Ausschreitungen als Ablenkungsmanöver
Menderes wollte mit den angezettelten Ausschreitungen vom Scheitern seiner liberalen Wirtschaftspolitik ablenken. Am 7. September verhängte er auch sogleich den Ausnahmezustand. Aber dies allein erklärt die "türkische Bartholomäusnacht" (so der Autor und Augenzeuge Aziz Nesin) nicht.
"A few riots in Ankara would do us nicely!" ("Ein paar Unruhen in Ankara kämen uns gelegen") notierte bereits im September 1954 ein britischer Diplomat. Die Kolonialmacht Großbritannien wurde damals auf Zypern von der griechischen Widerstandsbewegung EOKA schwer bedrängt. London wünschte sich zur Entlastung ein Engagement der Türkei. Ankaras Außenminister Fuat Köprülü aber wollte davon nichts wissen. Zypern sei kein türkisches Thema, sagte er.
Doch der Beschwichtiger Köprülü, der 1960 gegen Menderes aussagte, wurde Ende Juli 1955 durch den Scharfmacher Fatin Rüstü Zorlu ersetzt.
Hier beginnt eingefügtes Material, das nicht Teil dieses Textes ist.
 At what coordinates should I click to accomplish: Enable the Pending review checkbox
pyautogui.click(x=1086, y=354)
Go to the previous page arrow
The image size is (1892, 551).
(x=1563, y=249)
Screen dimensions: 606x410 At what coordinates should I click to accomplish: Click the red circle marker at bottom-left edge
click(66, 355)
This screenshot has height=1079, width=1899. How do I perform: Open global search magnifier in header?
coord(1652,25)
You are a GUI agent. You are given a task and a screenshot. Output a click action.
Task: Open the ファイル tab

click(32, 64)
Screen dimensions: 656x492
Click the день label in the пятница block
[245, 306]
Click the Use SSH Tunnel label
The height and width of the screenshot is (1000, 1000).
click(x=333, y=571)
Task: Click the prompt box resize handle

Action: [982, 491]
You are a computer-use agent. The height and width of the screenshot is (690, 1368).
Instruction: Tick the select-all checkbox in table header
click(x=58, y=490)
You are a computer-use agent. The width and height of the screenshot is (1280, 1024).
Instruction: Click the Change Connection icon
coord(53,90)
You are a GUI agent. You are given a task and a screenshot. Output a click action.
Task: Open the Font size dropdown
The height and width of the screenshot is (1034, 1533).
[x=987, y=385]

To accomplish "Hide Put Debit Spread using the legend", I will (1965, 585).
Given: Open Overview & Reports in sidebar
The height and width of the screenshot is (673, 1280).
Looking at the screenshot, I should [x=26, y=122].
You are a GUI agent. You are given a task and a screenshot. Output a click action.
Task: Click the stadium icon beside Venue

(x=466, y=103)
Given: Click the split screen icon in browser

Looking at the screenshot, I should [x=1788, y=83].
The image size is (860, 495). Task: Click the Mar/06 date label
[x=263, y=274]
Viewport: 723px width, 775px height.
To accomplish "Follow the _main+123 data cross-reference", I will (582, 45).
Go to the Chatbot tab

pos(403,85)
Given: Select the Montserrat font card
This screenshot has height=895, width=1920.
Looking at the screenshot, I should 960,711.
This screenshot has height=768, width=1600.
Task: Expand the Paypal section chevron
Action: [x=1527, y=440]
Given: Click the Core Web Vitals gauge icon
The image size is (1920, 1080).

Der sicherte sich die Unterstützung des Nationalisten-Vereins Kibris Türk Cemiyeti ("Zypern ist türkisch") als Kern der Schlägertruppe.
So wurde die griechische Minderheit, die seit Byzanz am Bosporus überdauerte, 1955 erstmals zur Geisel des bis heute ungelösten Zypern-Konflikts. Die Mehrheit der 100.000 Istanbuler Griechen verließ die Stadt dann mit der nächsten Zypern-Krise 1964.